A boy, a hellion, I hung out with because I craved something sensational in those days, died, like James Dean, alone in a one car crash.  He had oily blond, wiry hair, combed back from a part on the left.  Some years later, when Jeff Bridges was first appearing in movies, he reminded me of my friend Mike, whose last name, it occurs to me, was also Bridges.  He’d encourage me with manic energy (which today would have been medicated) and his coyote laugh, to burn rubber in my Dad’s new GMC pickup, to steal booze and cigarettes, to skip school.  It isn’t Jeff I see in my memory’s eye, it’s Mike.  If I could lay hands on a yearbook, I know his picture would match my recollection, but, I don’t need the confirmation.  Ask me what year I was in Shaw’s Misalliance, and was it before - or after - I did Michael Weller’s Fishing, I’d have to pause, place it, chronologically, by the face of lovers at the time.  It’s the reason I write, and usually about the past: I see it, and that vision, a sense memory, helps me work out how I felt, or feel now; what I was wearing, textures, the light, an expression.  When our friend Audrey died suddenly in 2003, we were all those things that people are, sad, shocked, it can’t have happened, missing her.  Now that it’s been ten years or near about, I could write of her, a rectangle of a woman with bird legs, delicate hands, her voice, thought process, her loyalty, wisdom, the collection of miniature chairs, her beach house, the day she showed us her first cell phone.  I see Kate Rooney, a childhood playmate from Kansas farm days, with a fox face, kiwi-green eyes, gamine, a gentle hoyden.  I never got enough of that face.  We’d play imaginary games beneath bridges, climb trees, in and out of barns, walk the fields, talking for hours, sometimes, seriously, about the dysfunction of our families, though we didn’t know it was called that at the time.  Notwithstanding, a start of a smile was always on her lips and her laugh was like a trill of a golden flute.  Kate didn’t die.  After elementary school, our friendship became a wave in the hall, and since college, we’ve never seen each other.  I could give more details of her.

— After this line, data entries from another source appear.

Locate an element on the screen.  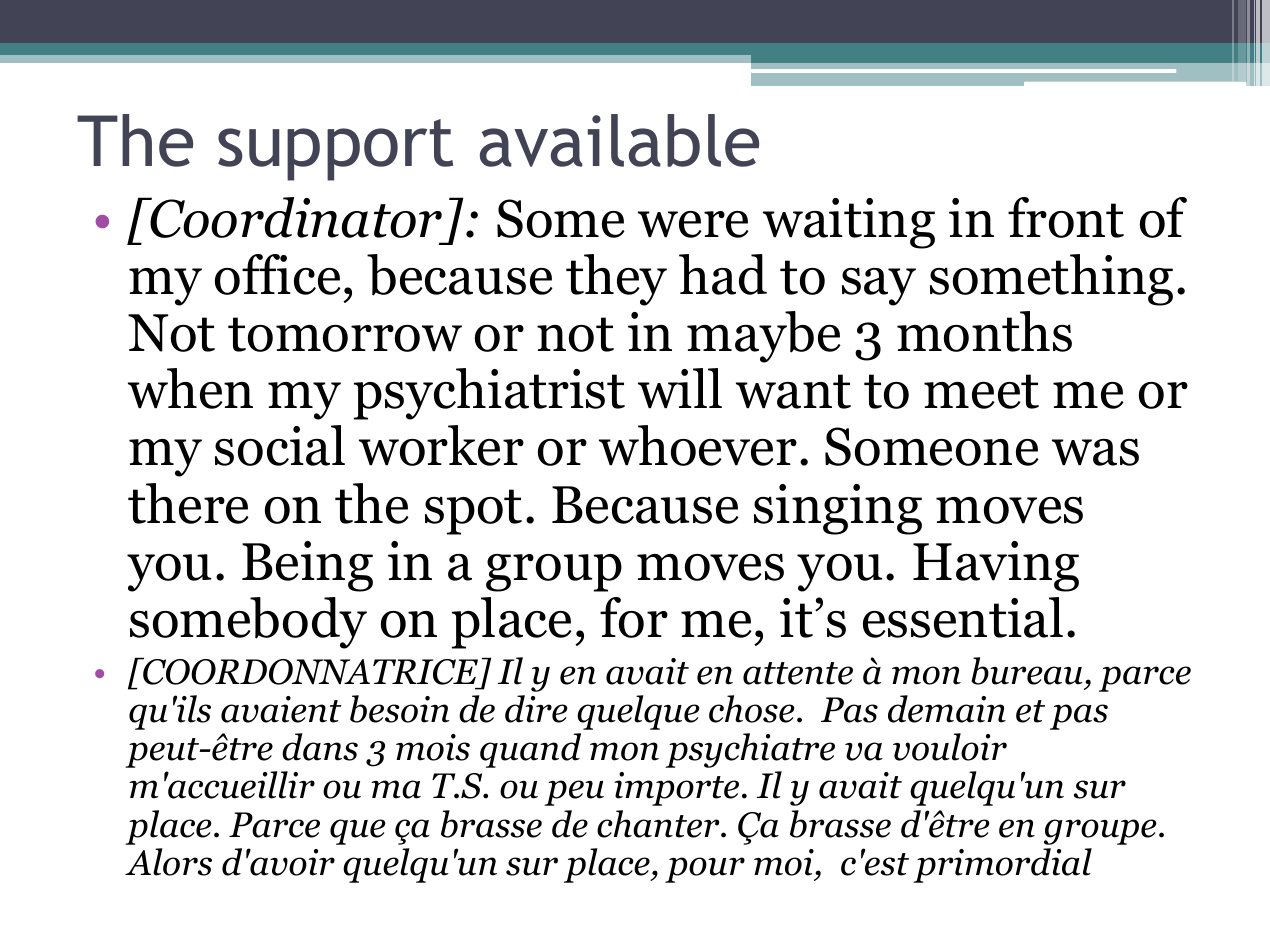
front is located at coordinates (1066, 217).
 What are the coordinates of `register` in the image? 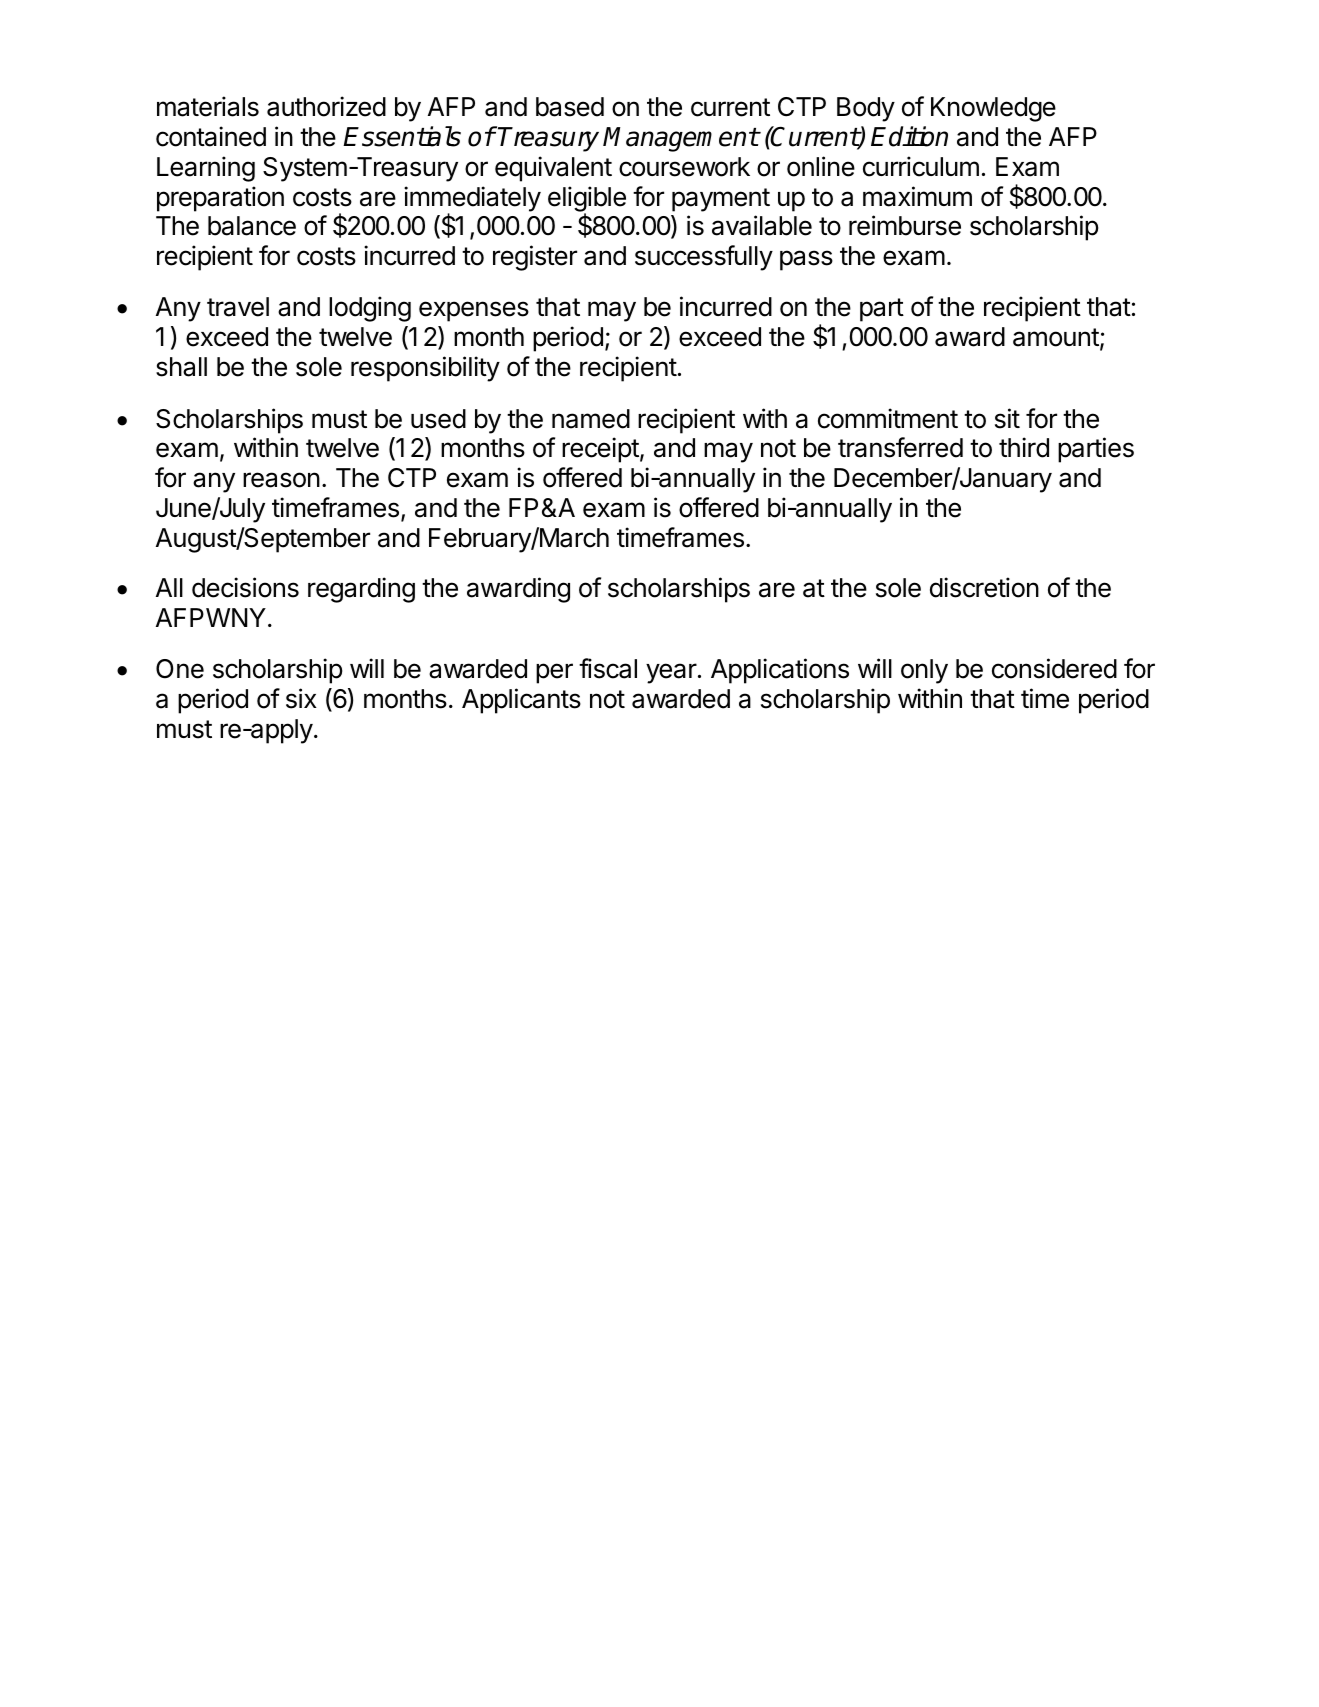 It's located at (535, 258).
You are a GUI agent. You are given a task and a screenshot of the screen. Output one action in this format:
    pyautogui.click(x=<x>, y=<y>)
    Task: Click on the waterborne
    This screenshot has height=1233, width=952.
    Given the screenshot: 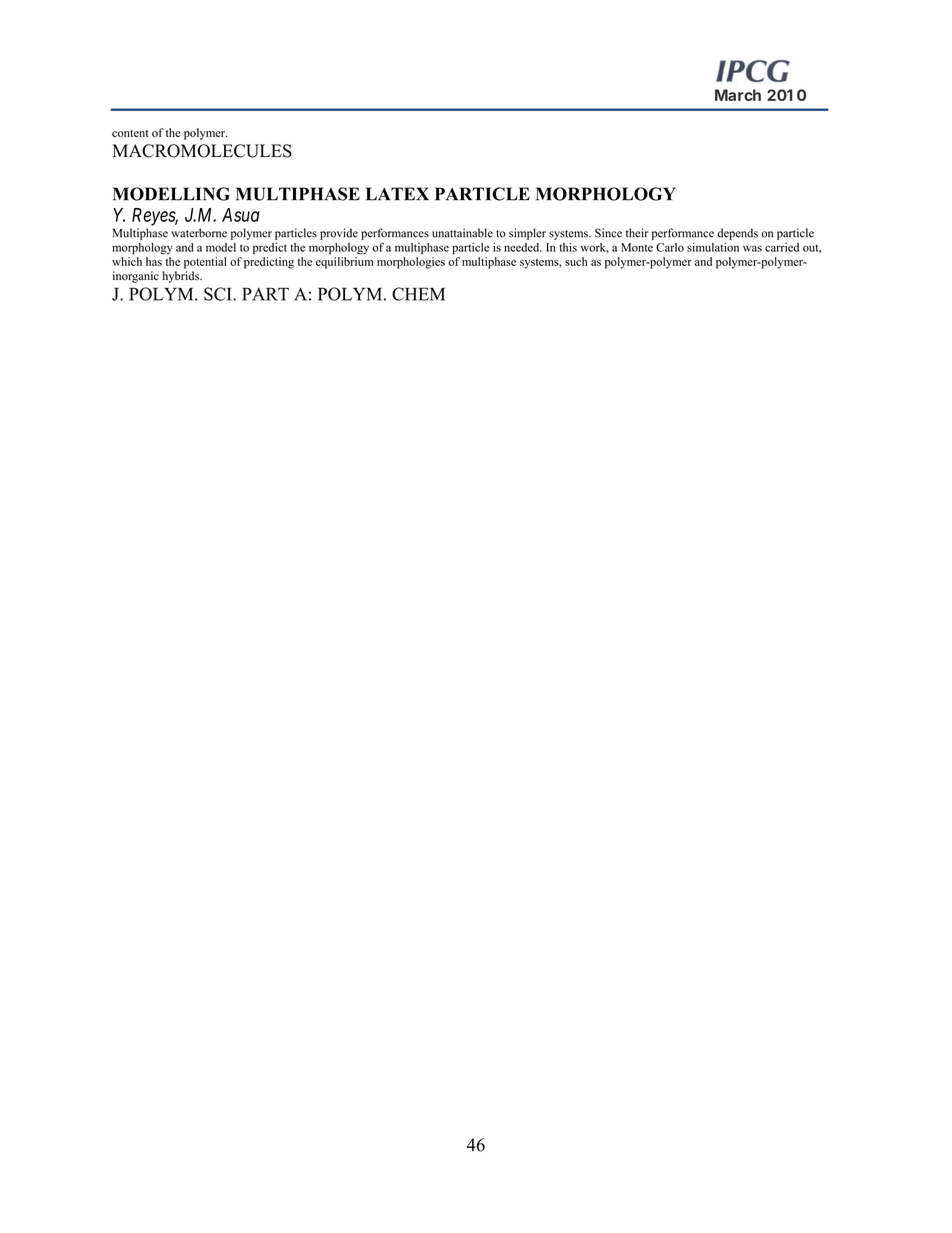 What is the action you would take?
    pyautogui.click(x=199, y=233)
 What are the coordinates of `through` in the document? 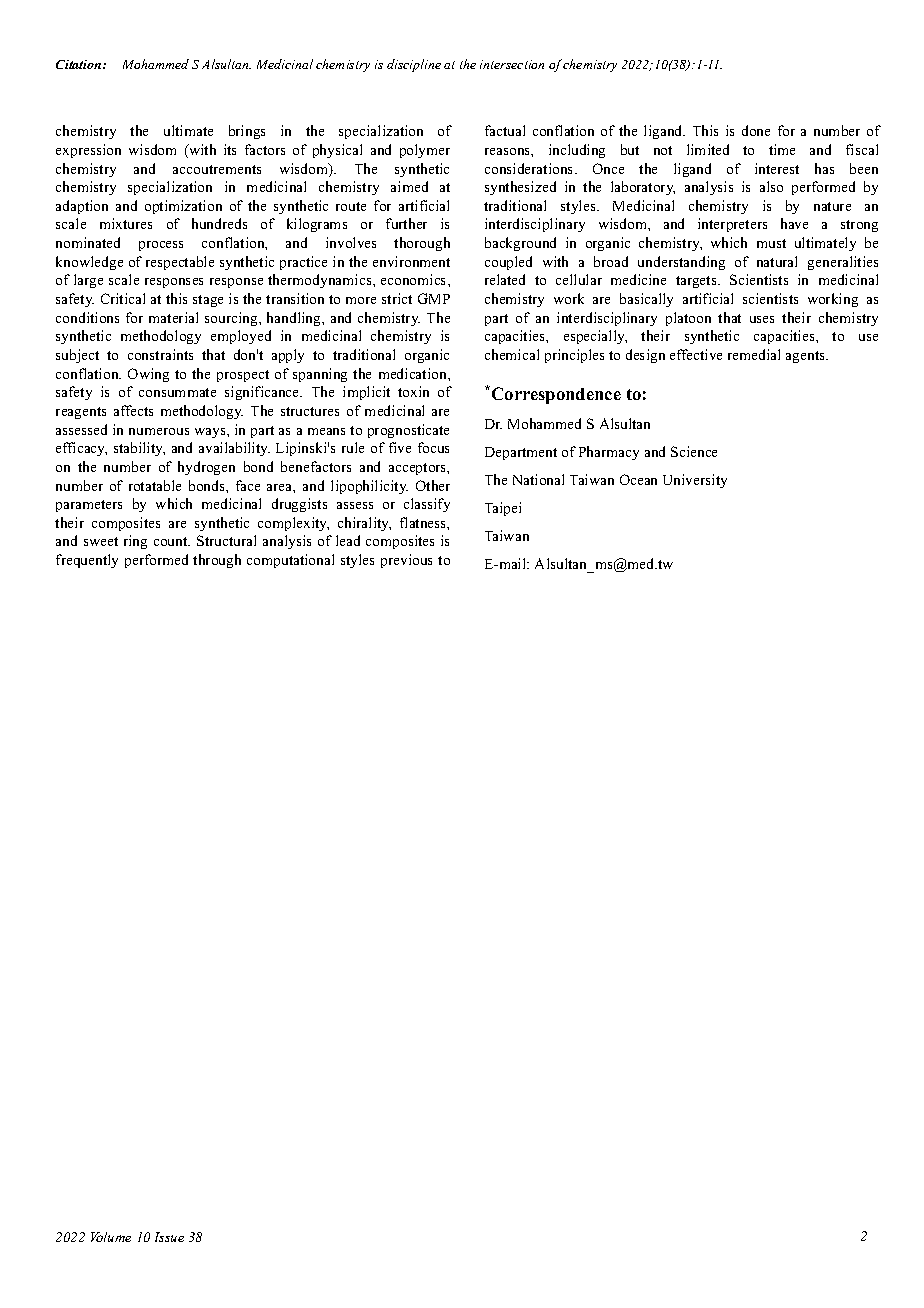 It's located at (217, 561).
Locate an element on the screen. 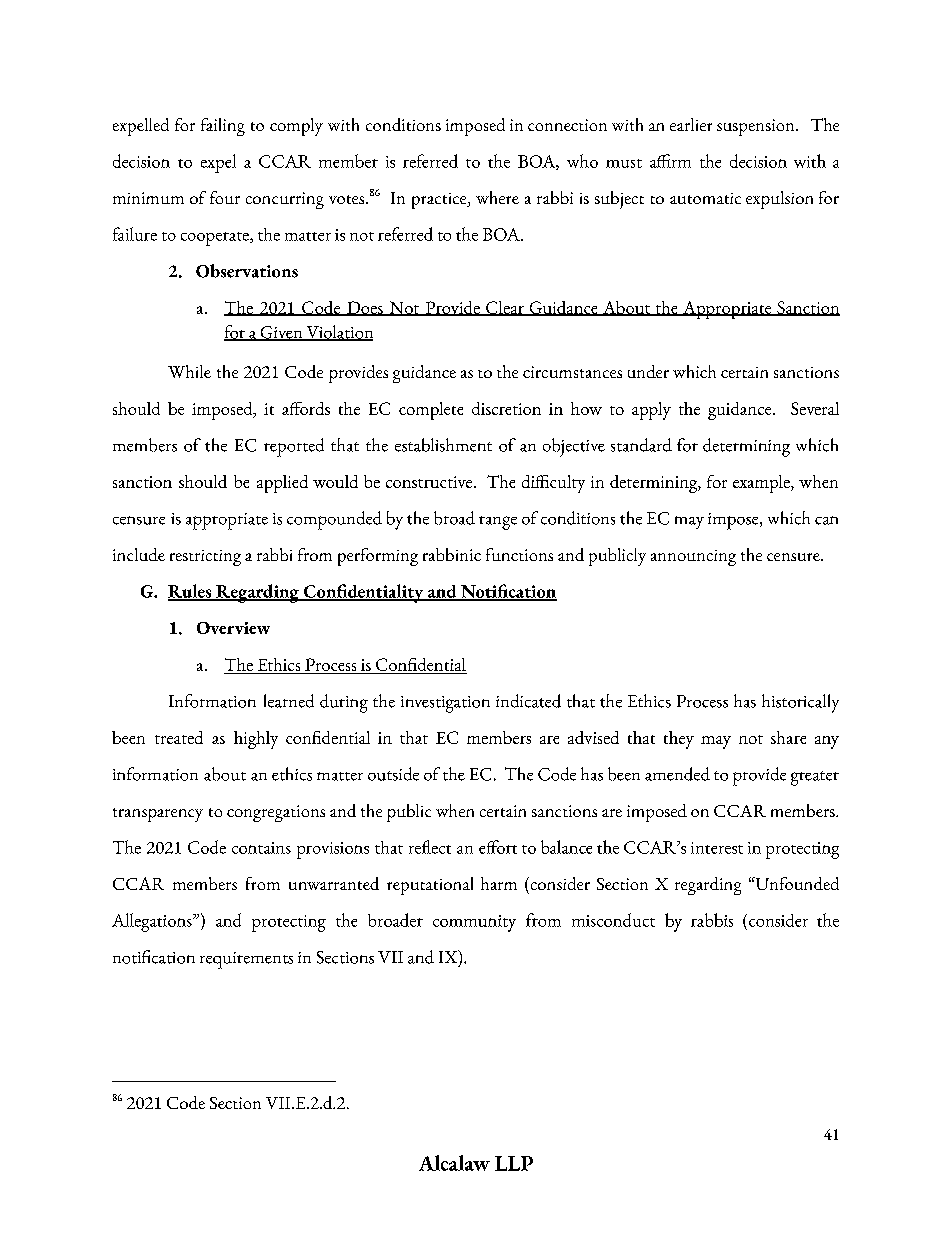 The width and height of the screenshot is (952, 1233). suspension is located at coordinates (757, 127).
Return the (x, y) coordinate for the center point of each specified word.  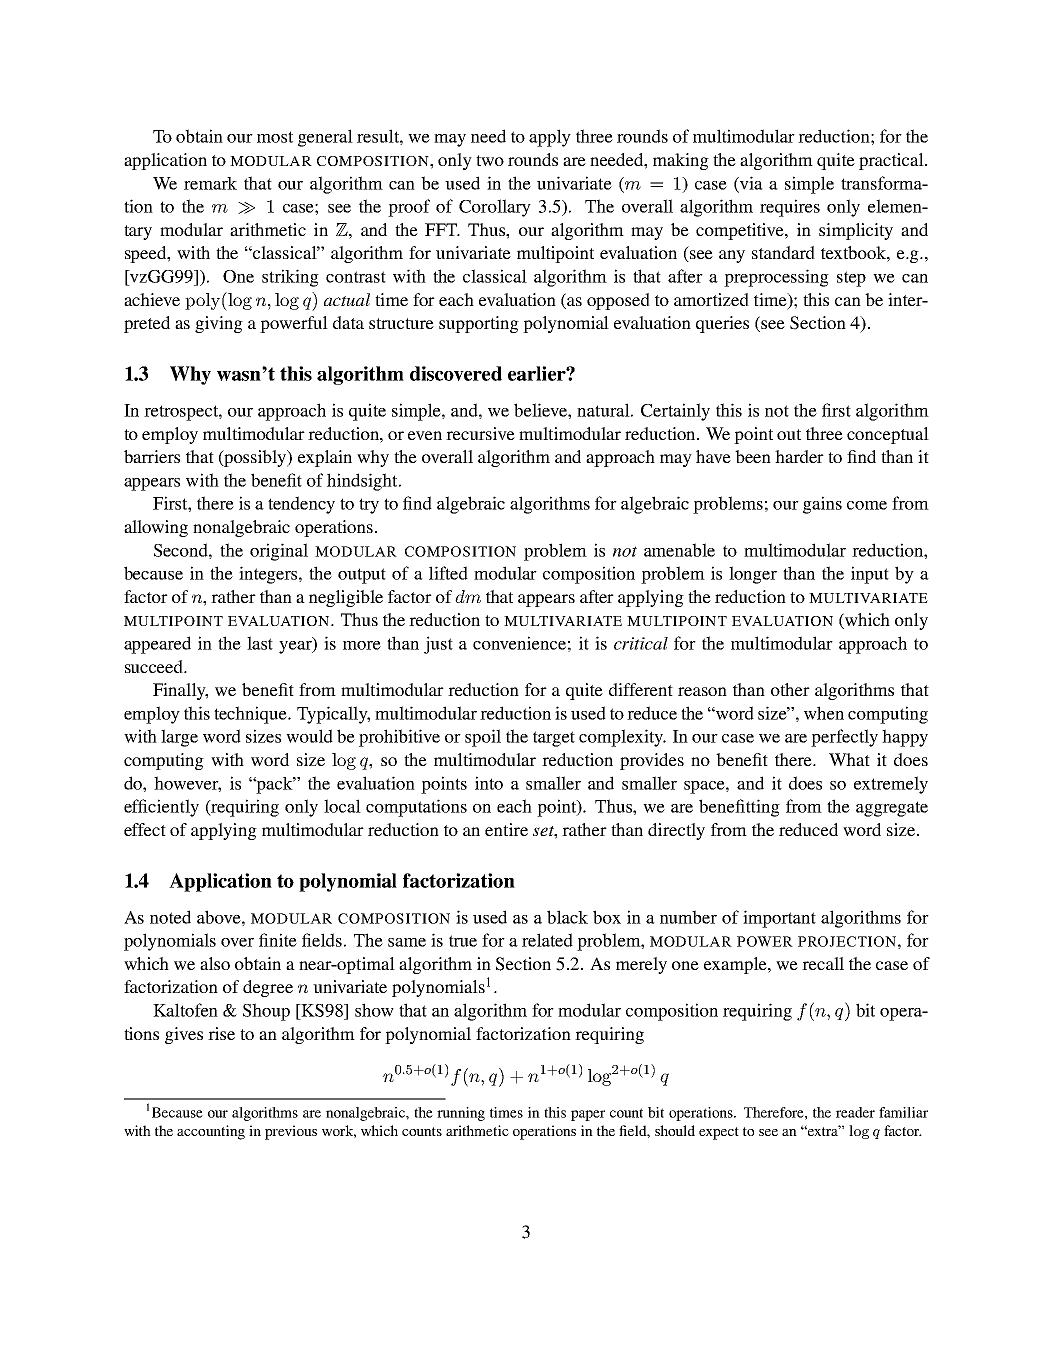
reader (855, 1112)
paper (588, 1115)
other (790, 689)
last (260, 643)
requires (790, 208)
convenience (519, 643)
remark (210, 183)
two (490, 160)
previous (291, 1132)
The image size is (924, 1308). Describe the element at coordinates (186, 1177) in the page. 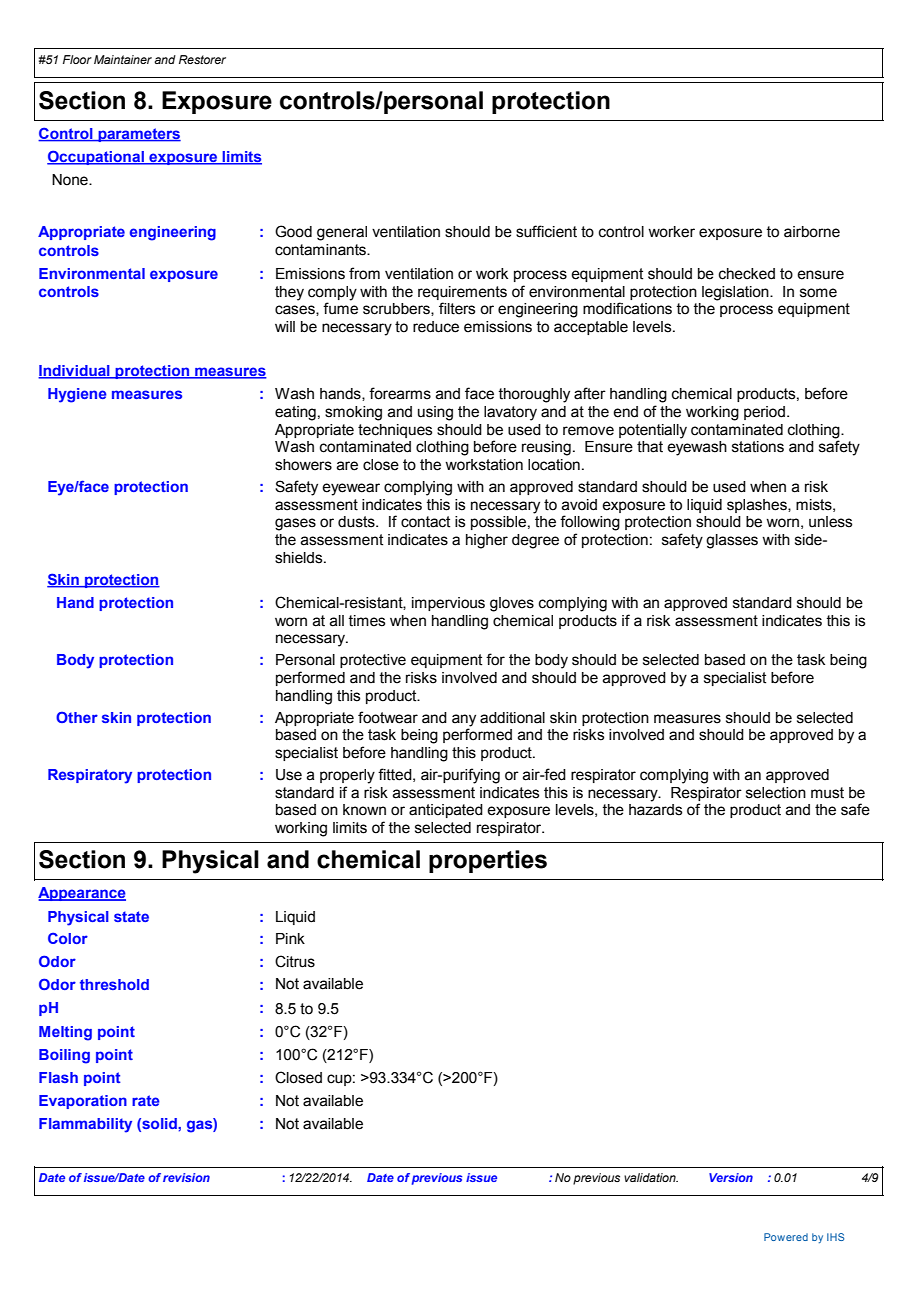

My step daughter, Shannon, was about 12 the last time I saw her in 1978.  I was stoned and on one of the arranged visits after I divorced her mother.  I asked her if she had been smoking marijuana yet.  It had been a couple of years since we’d lived together, and she was in New York public school, so I didn’t know.  Did she want some?  No, she said, thankfully.  We had lunch, she got on a bus, and it was the last time I would ever see her.  She told her mother I offered her marijuana, which I had, sort of, conversationally.  Robin called to say she would not let Shannon see me again.  Probably, deep down, it was what I wanted.  I was not meant to be a weekend father at that time of life, though there was a cost to her in my finding out.  It was a shameful way to go about it.  I wish that girl well, smart, wonderful kid.  I see her face, too.